By 1997, the income gap between the richest 20 percent and the
poorest 20 percent of the world was 74:1 according to studies of
globalization. One-fifth of the world's people living in high-
income countries produced 86 percent of the world's gross
domestic product (GDP), whereas the one-fifth in poor countries
only produced 1 percent.

The average income of a person in one of the richest 20
countries is 37 times more than a person living in one of the 20
poorest. This ratio has doubled over the past 40 years, mainly
because of a lack of growth in the poorest countries, according
to last year's data from the United Nations Development Program
(UNDP).

In addition to the very low wages and an "instant
gratification" life-style, the environment suffers as a result
of the survival of the economically fittest, the orthodox
economists would say.
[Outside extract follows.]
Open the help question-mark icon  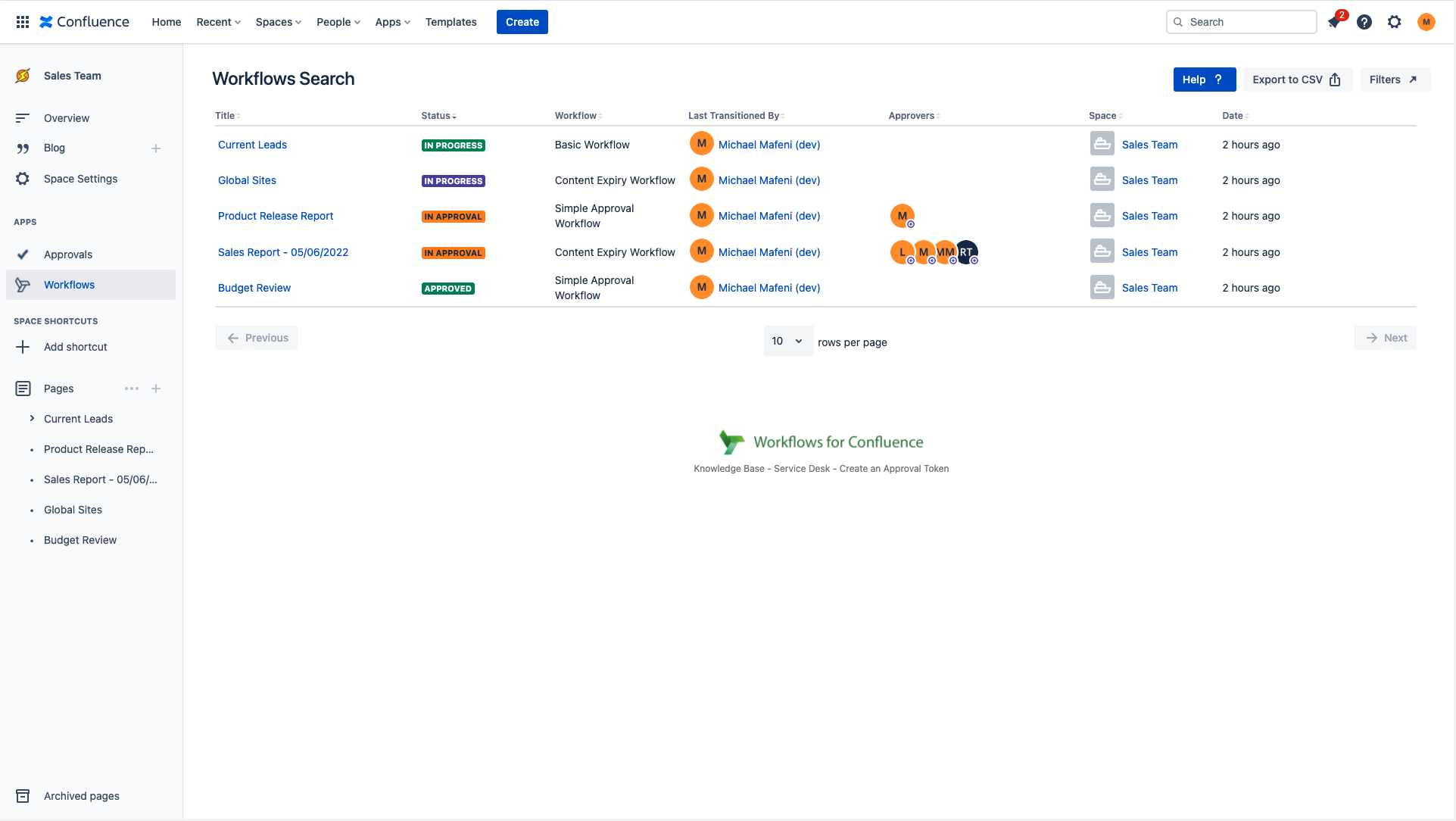[x=1364, y=22]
But the free traders interpret "fit" as
"the marketable", "the profitable", "the global" and "the
growth".

It is the perversion of Darwin's survival theory which is
pathetically inadequate since only the "financially fit" will
survive. Those that do not fit -- people, communities, nations
and environment -- are bled dry.

Theodore Levitt (1958) and Milton Friedman (1962) were
probably correct when noting that the main and only
responsibility of business -- and therefore trade -- is to
accumulate profit. Thus it is the dynamics of trade transactions
which may at their whim choose to nurture or strangle us.

Today, free trade is evidently a destructive machine that can
bear no variation and it will not build the kind of world most of
us want. Thus, it is now the time to say "stop" free trade and
start to go beyond it -- to trading that is fair.
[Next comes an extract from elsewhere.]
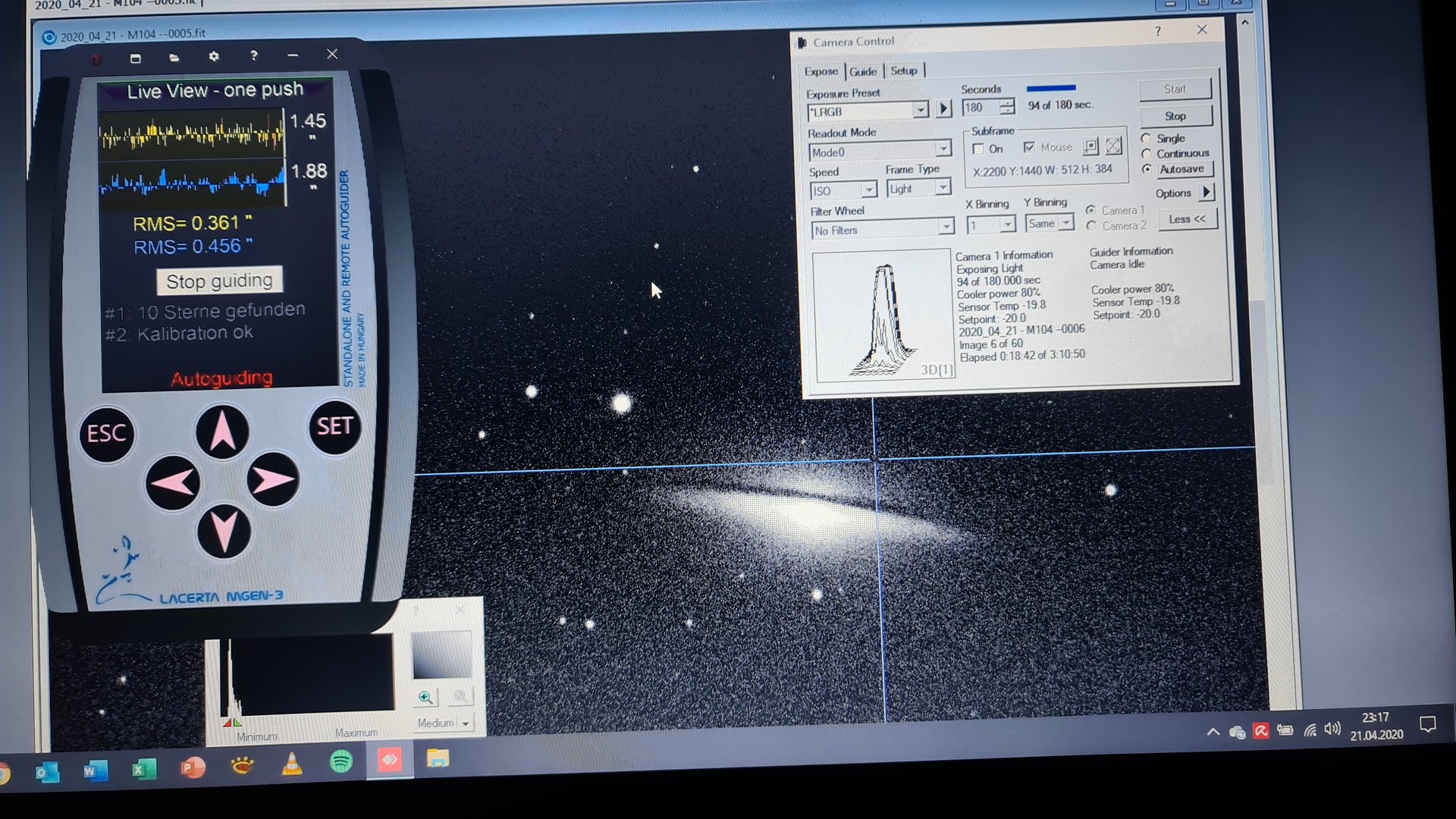Open Spotify from the taskbar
Firstly and mainly, although business is all about "buying and
selling" -- it is also about a different kind of bottom line. The
bottom line of trade is not necessarily always just profit. It
means we have the option to put some heart into the economy.

We need not leave morality or ethics at home when conducting
business. We should not have to leave behind the understanding,
sympathy, humanity or fun that is essential for business, just as
it is essential for life.

Secondly, it is impossible to detach economic orthodoxy from
the current character of wealth, power and self-interest. We can
then understand why fair-trade is now desperately needed.

The power of global trade must be democratized for the sake of
our shared life. This shows that the market system in which trade
is involved is a system of power and, of course, one that has
become very real in the political economy structure.

But "market" simply means an exchange mechanism, barter or
monetary. A "market system" is quite different -- it is a
mechanism for sustaining and reproducing an entire society based
on the logic of profit and loss.

The essence of the fair trade movement is about promoting
agency, reasserting human control over a system and mechanism
that claims to be in the best interests of everyone but no longer
even bothers to prove it.

The very idea of fair-trade movements is the democratization
of business practices which have a hold on the trade system and
the control of capital flow. Fair trade must no longer entail a
belief in the "magic of the marketplace" in this world captured
by economic power. It has to be very critical since the workings
of the market are manipulated by capital and its interests.

Nevertheless, although the fair trade movement has been going
on for the past four decades, it is still too small compared to
overall global free-trade. Of $3.6 trillion of all goods
exchanged globally, fair trade accounts for only 0.01 percent.

So, as we celebrate World Fair Trade Day, it is worth
rethinking the battle. Yet, it is not a battle between the
community and the market; rather, it is between a bottom line
that includes communities, ethics and the environment and one
that sees nothing but profit. Unfortunately the battle is still
imbalanced -- like an infant trying to survive among the giants.

The writer also lectures at the Sahid University in Surakarta
and is a researcher at Uni Sosial Demokrat, Jakarta.